Die Vorlesung der Wirtschaftsnobelpreisträger und eine bemerkenswert klare Debatte auf der Next Economy Open (#NEO25) liefern dafür eine präzise Landkarte: Kultur & Institutionen (Mokyr), Mechanik der schöpferischen Zerstörung (Aghion/Howitt) und die politische Ökonomie des „Wachstum – ja, aber welches?“ (Kurz).
Was Wachstum wirklich braucht: vier Bedingungen und ein unangenehmer Nachsatz
Die historische Perspektive ist brutal einfach: Dauerhaftes Wachstum ist kein Naturzustand, sondern ein Artefakt – gebaut aus Regeln, Erwartungen und Freiheiten.
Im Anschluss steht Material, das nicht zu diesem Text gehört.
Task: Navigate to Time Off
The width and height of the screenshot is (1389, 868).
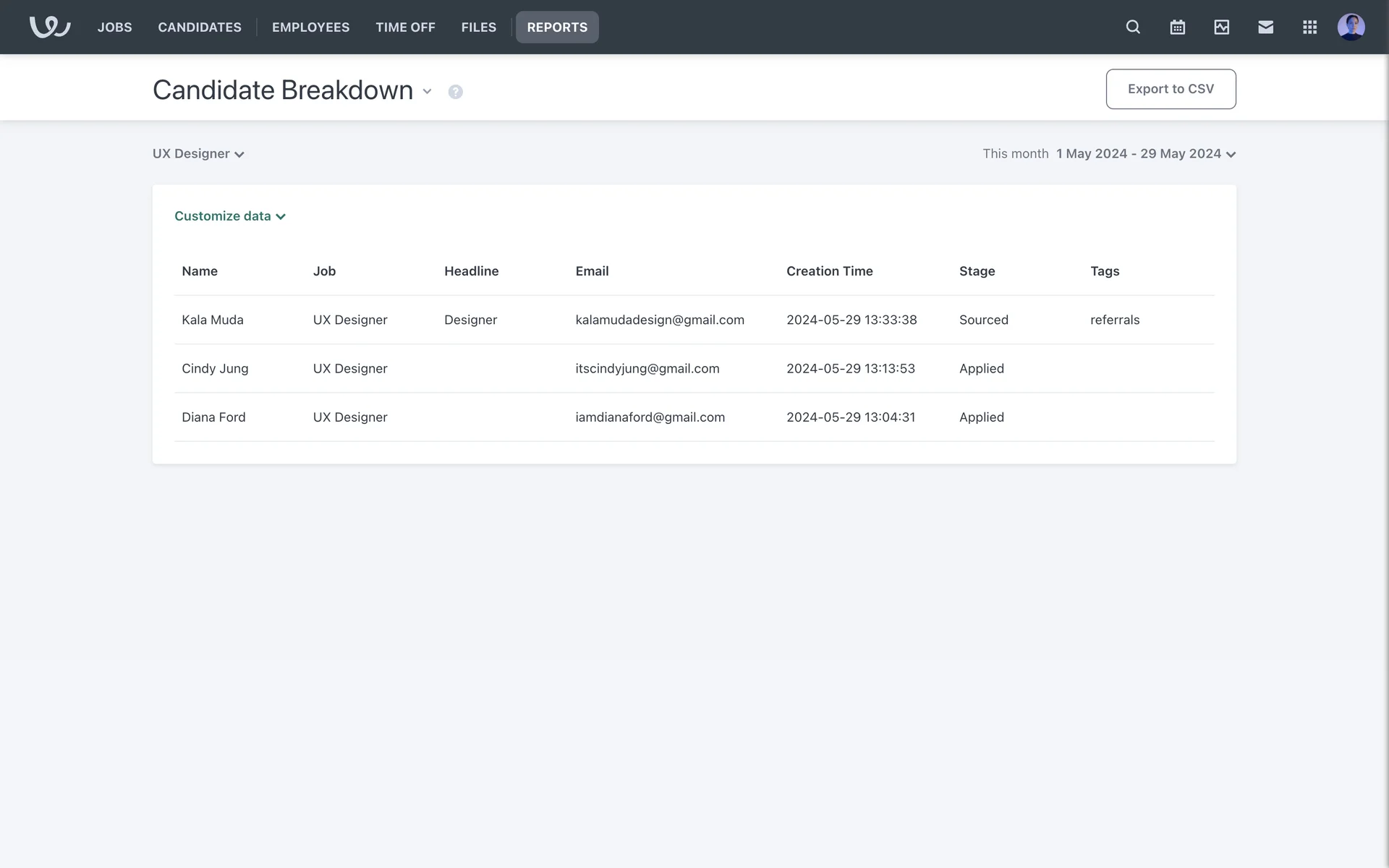Action: coord(405,27)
Mokyr destilliert dafür vier institutionelle Bedingungen:
- Anreize für das „obere Ende“ der Talentverteilung – jene wenigen, die neue Ideen hervorbringen.
- Einen offenen, wettbewerblichen Markt für Ideen (inklusive der Einsicht, dass „99 von 100 Ideen Müll sind“ – und genau deshalb Wettbewerb nötig ist).pdf Nobelpreise Wirtschaft
- Freiheit der Bewegung für kreative Menschen – dorthin, wo sie produktiv sein können – Botschaft an die Deutsche Rentenversicherung im Umgang mit Selbstständigen.
- Einen Möglichmacher-Staat: nicht erdrückend, nicht abwesend.
Der Nachsatz ist die eigentliche Warnung: Institutionen passen sich langsam an, Technologie oft schnell. Wenn der Schock diskontinuierlich wird, drohen „Mass Extinctions“ und Katastrophen – in der Ökonomie übersetzt: Firmensterben, politische Panikregulierung, Vertrauensverlust.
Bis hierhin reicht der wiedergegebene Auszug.